I think the top reason they fail is lack of awareness about themselves.
This then extends to the culture in which they are functioning, and the people they are attempting to lead. Unless we are honest about ourselves, we cannot be open and honest while we are looking at situations outside of ourselves with a less-than-jaundiced eye, or make plans that fit in with where we are trying to lead people to.
Know thyself, and know where the heck you are trying to go.
🙂
Good post, Dan
Martina,
Good thinking. I continual work on the leaders world view at first often finding it deeply unexplored. Form there the leader can see their orientation is often poorly align and can shift it without the unexplored baggage getting in the way. Once completed there personal expectancy rises, ego reduces and they find themselves on solid footing.
Love it Martina.
Your connection between self-knowledge and connecting with cultures and individuals is powerful and important. Isn’t it funny how knowing ourselves precedes knowing others. We can’t even know what we like until we have some level of self-knowledge. Nailing it!
I understand what you mean by paranoia and I have seen it play out in CEOs and it is a very unattractive leadership quality in my book. I recent to a motorcycle train program and they use the acronym SEE. Search, Evaluate, and Execute. I am planning on doing a post on this in the next couple week. My thinking is this my be more constructive than paranoia. The act of having the search radar on Constantine looking and evaluating.
Additionally, in my work I find trusting others is at the top of the failure list. Leaders must trust their teams.
Culture at the top of the list – so agree and so under used by so many leaders. When I interviewed Mike Harper former CEO and Chairman of ConAgra he said he thought effecting culture was the best tool in theCEOs tool box.

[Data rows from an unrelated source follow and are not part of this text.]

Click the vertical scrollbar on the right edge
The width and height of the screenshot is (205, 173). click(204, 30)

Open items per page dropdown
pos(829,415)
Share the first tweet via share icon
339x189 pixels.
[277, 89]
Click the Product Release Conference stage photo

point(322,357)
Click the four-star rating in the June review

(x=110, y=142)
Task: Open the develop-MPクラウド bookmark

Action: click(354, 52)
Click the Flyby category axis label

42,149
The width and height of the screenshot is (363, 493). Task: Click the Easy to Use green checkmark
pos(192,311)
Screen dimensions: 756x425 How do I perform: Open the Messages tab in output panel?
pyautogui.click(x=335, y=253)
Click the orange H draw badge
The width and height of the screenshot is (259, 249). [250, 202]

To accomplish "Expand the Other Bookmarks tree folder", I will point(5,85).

I’m admittedly pushing the use of paranoia in order to push the point. Definitely a down side to paranoia…the belief that “there’s an enemy behind every desk…” drains and destroys leadership because it destroys connecting.
Love the Harper quote. Tony Hsieh, CEO of Zappos said his leadership focus is build culture. Cheers
Hey, my two favorite leadership voices in the same blog! You have both significantly influenced me, so thank you. Speaking of failure, I recently took Gary’s “Just Ask Leadership” test and, no other way to say it, failed. I’m really looking at that and doing some self-re-evaluating. My team and I look and feel successful, but I want to dig deep to make sure I am seeing reality and not just what I want to see. Thanks again, and keep up the good (not always easy) work!
I concur with Martina. The lack of awareness of self is where all progress or lack of it begins. Before one can even have perspective one has to have awareness. With awareness comes perspective, with that perceptions and provision needs can be assessed to gain processes and procedures. But it begins with leading self.
thanks for jumping in, Sweetie. Martina always adds great insights. It took me a long time to realize leadership was more than methods, strategies, and techniques.
Typically we look at these items from the positive side…on what “TO DO” to be a good leader as opposed to what NOT to do. It always increases understanding to clarify what something is “NOT.”
As I read these 2 lists, I thought about how many of these behaviors I could associate with people I’ve worked for in the past. I can only aspire to make sure I don’t fall into those same traps.
Neglecting Culture seems to be the biggest in my book because that signals a lack of awareness of oneself and the feelings/needs of others and ties into several other behaviors on the list including being task focused instead of people focused, lacking empathy, grudge holding, fearing talent, postponing tough conversations and building relationships.
I wrote the list mostly from the perspective of things that I have done wrong. 🙂 I’m a slow learner. “Culture building” wouldn’t have even made the list a few years ago. Best
Hi Dan, I just did a presentation to a group of physicians last week on the importance of creating a great workplace culture. Each business has a culture whether or not you are trying to create one. The problem is if you are not trying to create a good one, what type of culture does your business have?
Great post!
Dan,
I couldn’t agree more with the Number 1 item. Establishing a culture is so crucial. If we don’t have an identity of who we are and where we are going the destination of the vision will never be reached. Great list! Thank you for sharing.
Take care,
Mike
Regarding church leaders, all of the above could be categorized in two issues:
1. lack of integrity
2. lack of (real) connection to Jesus
Complete. Love it.
#10 fits with “always run AT problems and challenges, not AWAY from them.” A must for great leadership.
Great job, as always, Dan.
Nicely whitewashed. I strongly agree with items 1 & 2 on Dan’s “Top 12 reasons leaders fail” list. This is not to say that I agree with their rankings as number 1 and 2, nor that I necessarily disagree with all of the remaining items on Dan’s list(s). Better readings, however, on leadership (taking over control within competing dynamic cultures and doing so while facing significant opposition from within and without) are perhaps: (1) The Prince by Niccolò Machiavelli (I recommend Tim Parks’ translation: ISBN: 978-0-14-310586-2), and (2) U.S. Army/Marine Counterinsurgency Field Manual by General David Petraeus (ISBN: 978-1-56852-688-1).